Extrait retenu
Ils demandent à la cour :

- de confirmer en toutes ses dispositions les termes de l'ordonnance entreprise,

A titre principal,

- de constater que les contrats de franchise et d'affiliation ont été résiliés de plein droit du fait de la décision de non-préemption et de non-agrément de la part de la société Jardiland,

- de dire qu'il existe une contestation sérieuse sur le fond,

- de dire que la société Jardiland ne démontre aucun dommage imminent ni trouble manifestement illicite,

- de dire en conséquence que le juge des référés n'est pas compétent pour statuer sur les demandes de la société Jardiland,

A titre subsidiaire,

- de constater que la société Jardiland a pu valablement exercer ses droits de préemption et son droit d'agrément ou de non-agrément, conformément à l'article 12 du contrat de franchise et de l'article 8 du contrat d'affiliation,

- de constater que la société Jardiland n'a pas exercé son droit de préemption et a exercé son droit de refus d'agrément, que sa décision a entraîné la résiliation de plein droit des contrats de franchise et d'affiliation,

- de dire en conséquence qu'elle n'est pas fondée notamment à solliciter la poursuite de l'exécution des conventions souscrites en décembre 2007 jusqu'à leur terme en remettant en place l'enseigne Jardiland et tous les signes distinctifs attachés à cette marque, la reprise de la commercialisation des produits de la gamme Jardiland, la restitution des actions de la société Jardinerie Treyve à M. Philippe Treyve, à enjoindre à M. Philippe Treyve de reprendre la direction de l'entreprise, à poursuivre l'exécution des conventions, etc.

En tout état de cause,

- de débouter la société Jardiland de toutes ses demandes, fins et conclusions,

- de réserver leurs droits dans l'éventualité de toute instance ultérieure,

- de condamner la société Jardiland à payer à la société Jardinerie Treyve la somme de 5 000 euros au titre de l'article 700 du Code de procédure civile, la même somme à la société Botanic ainsi qu'à M. Philippe Treyve,

- de condamner la même en tous les dépens de l'instance.

Sur quoi, LA COUR,

Considérant que selon l'article 873, alinéa 1er, du Code de procédure civile, le juge des référés peut, même en présence d'une contestation sérieuse, prescrire les mesures conservatoires ou de remise en état qui s'imposent, soit pour prévenir un dommage imminent, soit pour faire cesser un trouble manifestement illicite ;

Considérant que ce texte ne nécessite pas le constat de l'urgence ni celui de l'absence de contestation sérieuse ;

Que la question n'est pas celle de la compétence du juge des référés mais de ses pouvoirs ;

Considérant qu'il n'entre pas dans les pouvoirs du juge des référés d'ordonner la poursuite d'un contrat qui est expiré ou régulièrement résilié ;

Considérant qu'aux termes de l'article 12 "Intuitu Personae - Clause d'Agrément - Droit de Préemption" du contrat de franchise conclu entre la société Jardiland et la société Jardinerie Treyve :

"12.1 Le Contrat est conclu en fonction des qualités reconnues au Franchisé et à son Dirigeant identifié dans les soussignées de seconde part. Ce dernier s'interdit de céder, de transférer et modifier, de quelque manière que ce soit, les droits et obligations en résultant, sans l'accord exprès, préalable et écrit du Franchiseur.

Tâche 1
Dans l'extrait, quel article du Code de procédure civile permet au juge des référés de prescrire des mesures conservatoires même en présence d'une contestation sérieuse ?
Tâche 2
Recopiez fidèlement le passage de l'extrait qui va de « Considérant que ce » à « écrit du Franchiseur. ».
Le matériel ci-après provient d'une autre source que l'extrait.

Matériel fourni
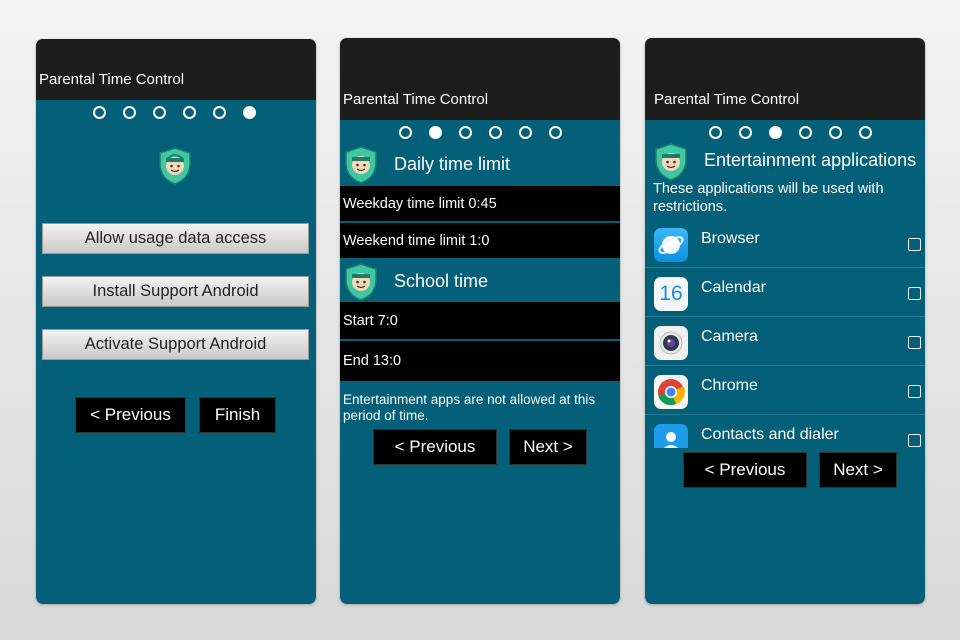  I want to click on chrome-icon, so click(671, 392).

Réponse rédigée 1
L'article 873, alinéa 1er, du Code de procédure civile.

Réponse rédigée 2
Considérant que ce texte ne nécessite pas le constat de l'urgence ni celui de l'absence de contestation sérieuse ;

Que la question n'est pas celle de la compétence du juge des référés mais de ses pouvoirs ;

Considérant qu'il n'entre pas dans les pouvoirs du juge des référés d'ordonner la poursuite d'un contrat qui est expiré ou régulièrement résilié ;

Considérant qu'aux termes de l'article 12 "Intuitu Personae - Clause d'Agrément - Droit de Préemption" du contrat de franchise conclu entre la société Jardiland et la société Jardinerie Treyve :

"12.1 Le Contrat est conclu en fonction des qualités reconnues au Franchisé et à son Dirigeant identifié dans les soussignées de seconde part. Ce dernier s'interdit de céder, de transférer et modifier, de quelque manière que ce soit, les droits et obligations en résultant, sans l'accord exprès, préalable et écrit du Franchiseur.